RECORD EXCERPTS
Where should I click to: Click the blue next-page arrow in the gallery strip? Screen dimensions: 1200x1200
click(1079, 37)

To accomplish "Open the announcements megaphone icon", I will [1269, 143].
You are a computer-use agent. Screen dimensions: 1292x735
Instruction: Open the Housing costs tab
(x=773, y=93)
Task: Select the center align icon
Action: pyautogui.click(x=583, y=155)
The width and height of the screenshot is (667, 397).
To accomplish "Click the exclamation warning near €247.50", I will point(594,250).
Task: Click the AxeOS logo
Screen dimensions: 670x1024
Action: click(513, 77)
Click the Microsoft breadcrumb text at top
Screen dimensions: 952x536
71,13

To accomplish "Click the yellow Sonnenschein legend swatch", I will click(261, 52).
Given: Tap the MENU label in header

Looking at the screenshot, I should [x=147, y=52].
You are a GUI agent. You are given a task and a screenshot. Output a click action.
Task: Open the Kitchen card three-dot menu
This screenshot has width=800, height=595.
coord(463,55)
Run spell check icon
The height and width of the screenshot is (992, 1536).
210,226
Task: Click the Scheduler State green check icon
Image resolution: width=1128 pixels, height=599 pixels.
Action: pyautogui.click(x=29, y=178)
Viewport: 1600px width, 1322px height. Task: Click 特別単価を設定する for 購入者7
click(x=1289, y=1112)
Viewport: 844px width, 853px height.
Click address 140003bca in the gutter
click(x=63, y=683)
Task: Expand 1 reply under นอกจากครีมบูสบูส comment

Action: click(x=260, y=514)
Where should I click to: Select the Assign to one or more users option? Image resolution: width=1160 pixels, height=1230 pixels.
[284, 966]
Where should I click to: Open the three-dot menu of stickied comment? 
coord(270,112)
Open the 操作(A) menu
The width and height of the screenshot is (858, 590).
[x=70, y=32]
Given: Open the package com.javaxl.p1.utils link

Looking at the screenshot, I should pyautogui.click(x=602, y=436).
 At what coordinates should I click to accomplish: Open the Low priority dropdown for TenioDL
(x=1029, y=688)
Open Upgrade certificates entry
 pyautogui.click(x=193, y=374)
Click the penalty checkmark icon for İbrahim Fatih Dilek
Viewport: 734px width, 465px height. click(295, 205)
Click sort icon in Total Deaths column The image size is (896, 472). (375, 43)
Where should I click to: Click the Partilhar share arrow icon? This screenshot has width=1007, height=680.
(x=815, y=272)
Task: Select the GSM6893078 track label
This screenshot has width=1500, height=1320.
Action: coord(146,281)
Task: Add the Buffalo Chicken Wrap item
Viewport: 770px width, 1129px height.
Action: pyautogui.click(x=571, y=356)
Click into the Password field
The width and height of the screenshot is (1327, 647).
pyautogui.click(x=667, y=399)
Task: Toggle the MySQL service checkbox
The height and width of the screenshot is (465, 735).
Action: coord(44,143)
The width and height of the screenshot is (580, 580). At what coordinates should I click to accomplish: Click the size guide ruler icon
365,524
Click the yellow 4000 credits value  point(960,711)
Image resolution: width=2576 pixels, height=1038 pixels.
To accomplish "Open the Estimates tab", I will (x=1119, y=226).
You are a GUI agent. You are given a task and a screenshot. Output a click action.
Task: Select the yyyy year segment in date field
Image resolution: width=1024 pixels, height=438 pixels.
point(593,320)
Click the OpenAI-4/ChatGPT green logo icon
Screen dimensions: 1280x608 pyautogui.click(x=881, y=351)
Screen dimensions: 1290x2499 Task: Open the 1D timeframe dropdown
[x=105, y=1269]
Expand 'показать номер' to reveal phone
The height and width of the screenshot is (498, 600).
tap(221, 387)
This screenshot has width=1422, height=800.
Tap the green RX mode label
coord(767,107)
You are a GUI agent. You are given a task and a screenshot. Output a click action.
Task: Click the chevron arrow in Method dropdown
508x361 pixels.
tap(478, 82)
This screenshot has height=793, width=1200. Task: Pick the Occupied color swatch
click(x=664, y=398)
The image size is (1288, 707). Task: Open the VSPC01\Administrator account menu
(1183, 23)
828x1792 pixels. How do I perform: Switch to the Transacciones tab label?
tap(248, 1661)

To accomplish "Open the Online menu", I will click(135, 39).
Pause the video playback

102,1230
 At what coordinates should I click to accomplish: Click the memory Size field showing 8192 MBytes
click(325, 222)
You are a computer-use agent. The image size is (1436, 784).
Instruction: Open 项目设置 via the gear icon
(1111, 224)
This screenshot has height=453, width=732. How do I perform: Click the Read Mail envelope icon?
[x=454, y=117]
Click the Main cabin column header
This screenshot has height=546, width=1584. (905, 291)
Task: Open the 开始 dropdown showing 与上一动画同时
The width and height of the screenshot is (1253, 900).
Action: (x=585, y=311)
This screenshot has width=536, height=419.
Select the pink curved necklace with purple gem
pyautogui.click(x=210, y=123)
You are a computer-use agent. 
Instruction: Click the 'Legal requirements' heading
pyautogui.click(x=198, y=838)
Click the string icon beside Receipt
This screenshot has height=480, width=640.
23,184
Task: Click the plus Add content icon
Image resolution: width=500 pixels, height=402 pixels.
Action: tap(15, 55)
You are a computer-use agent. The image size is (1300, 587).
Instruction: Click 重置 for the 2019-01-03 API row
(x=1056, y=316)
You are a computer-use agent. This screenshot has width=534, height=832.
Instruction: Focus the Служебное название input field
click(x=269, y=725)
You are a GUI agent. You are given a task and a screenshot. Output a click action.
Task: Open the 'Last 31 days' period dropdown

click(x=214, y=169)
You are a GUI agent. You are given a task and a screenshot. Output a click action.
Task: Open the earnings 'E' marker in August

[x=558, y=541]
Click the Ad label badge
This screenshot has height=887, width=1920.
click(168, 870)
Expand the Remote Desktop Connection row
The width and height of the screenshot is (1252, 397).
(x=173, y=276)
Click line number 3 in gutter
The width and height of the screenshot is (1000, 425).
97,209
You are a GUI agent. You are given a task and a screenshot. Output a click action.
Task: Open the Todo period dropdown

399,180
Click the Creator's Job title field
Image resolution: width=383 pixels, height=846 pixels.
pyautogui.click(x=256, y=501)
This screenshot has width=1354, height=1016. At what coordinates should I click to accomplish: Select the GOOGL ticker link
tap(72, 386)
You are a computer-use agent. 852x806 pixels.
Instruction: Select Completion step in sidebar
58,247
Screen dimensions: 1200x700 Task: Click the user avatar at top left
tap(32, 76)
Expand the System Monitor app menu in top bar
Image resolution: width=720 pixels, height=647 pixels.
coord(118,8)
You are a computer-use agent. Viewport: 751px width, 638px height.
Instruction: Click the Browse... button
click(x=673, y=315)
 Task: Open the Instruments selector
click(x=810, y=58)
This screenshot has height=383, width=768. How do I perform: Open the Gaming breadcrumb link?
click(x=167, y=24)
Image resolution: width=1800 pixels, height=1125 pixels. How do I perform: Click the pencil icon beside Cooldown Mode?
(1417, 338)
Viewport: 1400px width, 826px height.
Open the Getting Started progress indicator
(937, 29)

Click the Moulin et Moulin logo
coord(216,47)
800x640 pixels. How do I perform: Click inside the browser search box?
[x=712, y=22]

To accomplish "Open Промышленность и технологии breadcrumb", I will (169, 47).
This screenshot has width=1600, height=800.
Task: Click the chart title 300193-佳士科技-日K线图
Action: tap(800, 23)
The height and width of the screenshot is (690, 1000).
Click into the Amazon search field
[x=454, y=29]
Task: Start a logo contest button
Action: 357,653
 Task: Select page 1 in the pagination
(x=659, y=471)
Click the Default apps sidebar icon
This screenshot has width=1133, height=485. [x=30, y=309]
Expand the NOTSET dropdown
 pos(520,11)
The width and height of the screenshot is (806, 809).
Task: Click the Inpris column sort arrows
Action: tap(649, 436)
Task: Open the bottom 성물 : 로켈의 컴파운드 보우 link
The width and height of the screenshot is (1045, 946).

WORK TO BE COMPLETED
When you respond, give the whole listing again exactly as written.

WRITTEN SOLUTION
Where should I click to: Click the blue next-page arrow in the gallery strip? Screen dimensions: 1200x1200
click(1079, 37)

To accomplish "Open the announcements megaphone icon", I will [1269, 143].
You are a computer-use agent. Screen dimensions: 1292x735
Instruction: Open the Housing costs tab
(x=773, y=93)
Task: Select the center align icon
Action: pyautogui.click(x=583, y=155)
The width and height of the screenshot is (667, 397).
To accomplish "Click the exclamation warning near €247.50", I will point(594,250).
Task: Click the AxeOS logo
Screen dimensions: 670x1024
Action: click(513, 77)
Click the Microsoft breadcrumb text at top
Screen dimensions: 952x536
71,13

To accomplish "Click the yellow Sonnenschein legend swatch", I will click(261, 52).
Given: Tap the MENU label in header

Looking at the screenshot, I should [x=147, y=52].
You are a GUI agent. You are given a task and a screenshot. Output a click action.
Task: Open the Kitchen card three-dot menu
This screenshot has width=800, height=595.
coord(463,55)
Run spell check icon
The height and width of the screenshot is (992, 1536).
210,226
Task: Click the Scheduler State green check icon
Image resolution: width=1128 pixels, height=599 pixels.
Action: pyautogui.click(x=29, y=178)
Viewport: 1600px width, 1322px height. Task: Click 特別単価を設定する for 購入者7
click(x=1289, y=1112)
Viewport: 844px width, 853px height.
Click address 140003bca in the gutter
click(x=63, y=683)
Task: Expand 1 reply under นอกจากครีมบูสบูส comment

Action: click(x=260, y=514)
Where should I click to: Select the Assign to one or more users option? Image resolution: width=1160 pixels, height=1230 pixels.
[284, 966]
Where should I click to: Open the three-dot menu of stickied comment? 
coord(270,112)
Open the 操作(A) menu
The width and height of the screenshot is (858, 590).
[x=70, y=32]
Given: Open the package com.javaxl.p1.utils link

Looking at the screenshot, I should pyautogui.click(x=602, y=436).
 At what coordinates should I click to accomplish: Open the Low priority dropdown for TenioDL
(x=1029, y=688)
Open Upgrade certificates entry
 pyautogui.click(x=193, y=374)
Click the penalty checkmark icon for İbrahim Fatih Dilek
Viewport: 734px width, 465px height. click(295, 205)
Click sort icon in Total Deaths column The image size is (896, 472). (375, 43)
Where should I click to: Click the Partilhar share arrow icon? This screenshot has width=1007, height=680.
(x=815, y=272)
Task: Select the GSM6893078 track label
This screenshot has width=1500, height=1320.
Action: coord(146,281)
Task: Add the Buffalo Chicken Wrap item
Viewport: 770px width, 1129px height.
Action: pyautogui.click(x=571, y=356)
Click into the Password field
The width and height of the screenshot is (1327, 647).
pyautogui.click(x=667, y=399)
Task: Toggle the MySQL service checkbox
The height and width of the screenshot is (465, 735).
Action: coord(44,143)
The width and height of the screenshot is (580, 580). At what coordinates should I click to accomplish: Click the size guide ruler icon
365,524
Click the yellow 4000 credits value  point(960,711)
Image resolution: width=2576 pixels, height=1038 pixels.
To accomplish "Open the Estimates tab", I will (x=1119, y=226).
You are a GUI agent. You are given a task and a screenshot. Output a click action.
Task: Select the yyyy year segment in date field
Image resolution: width=1024 pixels, height=438 pixels.
point(593,320)
Click the OpenAI-4/ChatGPT green logo icon
Screen dimensions: 1280x608 pyautogui.click(x=881, y=351)
Screen dimensions: 1290x2499 Task: Open the 1D timeframe dropdown
[x=105, y=1269]
Expand 'показать номер' to reveal phone
The height and width of the screenshot is (498, 600).
tap(221, 387)
This screenshot has width=1422, height=800.
Tap the green RX mode label
coord(767,107)
You are a GUI agent. You are given a task and a screenshot. Output a click action.
Task: Click the chevron arrow in Method dropdown
508x361 pixels.
tap(478, 82)
This screenshot has height=793, width=1200. Task: Pick the Occupied color swatch
click(x=664, y=398)
The image size is (1288, 707). Task: Open the VSPC01\Administrator account menu
(1183, 23)
828x1792 pixels. How do I perform: Switch to the Transacciones tab label?
tap(248, 1661)

To accomplish "Open the Online menu", I will click(135, 39).
Pause the video playback

102,1230
 At what coordinates should I click to accomplish: Click the memory Size field showing 8192 MBytes
click(325, 222)
You are a computer-use agent. The image size is (1436, 784).
Instruction: Open 项目设置 via the gear icon
(1111, 224)
This screenshot has height=453, width=732. How do I perform: Click the Read Mail envelope icon?
[x=454, y=117]
Click the Main cabin column header
This screenshot has height=546, width=1584. (905, 291)
Task: Open the 开始 dropdown showing 与上一动画同时
The width and height of the screenshot is (1253, 900).
Action: (x=585, y=311)
This screenshot has width=536, height=419.
Select the pink curved necklace with purple gem
pyautogui.click(x=210, y=123)
You are a computer-use agent. 
Instruction: Click the 'Legal requirements' heading
pyautogui.click(x=198, y=838)
Click the string icon beside Receipt
This screenshot has height=480, width=640.
23,184
Task: Click the plus Add content icon
Image resolution: width=500 pixels, height=402 pixels.
Action: tap(15, 55)
You are a computer-use agent. The image size is (1300, 587).
Instruction: Click 重置 for the 2019-01-03 API row
(x=1056, y=316)
You are a computer-use agent. This screenshot has width=534, height=832.
Instruction: Focus the Служебное название input field
click(x=269, y=725)
You are a GUI agent. You are given a task and a screenshot. Output a click action.
Task: Open the 'Last 31 days' period dropdown

click(x=214, y=169)
You are a GUI agent. You are given a task and a screenshot. Output a click action.
Task: Open the earnings 'E' marker in August

[x=558, y=541]
Click the Ad label badge
This screenshot has height=887, width=1920.
click(168, 870)
Expand the Remote Desktop Connection row
The width and height of the screenshot is (1252, 397).
(x=173, y=276)
Click line number 3 in gutter
The width and height of the screenshot is (1000, 425).
97,209
You are a GUI agent. You are given a task and a screenshot. Output a click action.
Task: Open the Todo period dropdown

399,180
Click the Creator's Job title field
Image resolution: width=383 pixels, height=846 pixels.
pyautogui.click(x=256, y=501)
This screenshot has width=1354, height=1016. At what coordinates should I click to accomplish: Select the GOOGL ticker link
tap(72, 386)
You are a computer-use agent. 852x806 pixels.
Instruction: Select Completion step in sidebar
58,247
Screen dimensions: 1200x700 Task: Click the user avatar at top left
tap(32, 76)
Expand the System Monitor app menu in top bar
Image resolution: width=720 pixels, height=647 pixels.
coord(118,8)
You are a computer-use agent. Viewport: 751px width, 638px height.
Instruction: Click the Browse... button
click(x=673, y=315)
 Task: Open the Instruments selector
click(x=810, y=58)
This screenshot has height=383, width=768. How do I perform: Open the Gaming breadcrumb link?
click(x=167, y=24)
Image resolution: width=1800 pixels, height=1125 pixels. How do I perform: Click the pencil icon beside Cooldown Mode?
(1417, 338)
Viewport: 1400px width, 826px height.
Open the Getting Started progress indicator
(937, 29)

Click the Moulin et Moulin logo
coord(216,47)
800x640 pixels. How do I perform: Click inside the browser search box?
[x=712, y=22]

To accomplish "Open Промышленность и технологии breadcrumb", I will (169, 47).
This screenshot has width=1600, height=800.
Task: Click the chart title 300193-佳士科技-日K线图
Action: tap(800, 23)
The height and width of the screenshot is (690, 1000).
Click into the Amazon search field
[x=454, y=29]
Task: Start a logo contest button
Action: 357,653
 Task: Select page 1 in the pagination
(x=659, y=471)
Click the Default apps sidebar icon
This screenshot has width=1133, height=485. [x=30, y=309]
Expand the NOTSET dropdown
 pos(520,11)
The width and height of the screenshot is (806, 809).
Task: Click the Inpris column sort arrows
Action: tap(649, 436)
Task: Open the bottom 성물 : 로켈의 컴파운드 보우 link
The width and height of the screenshot is (1045, 946).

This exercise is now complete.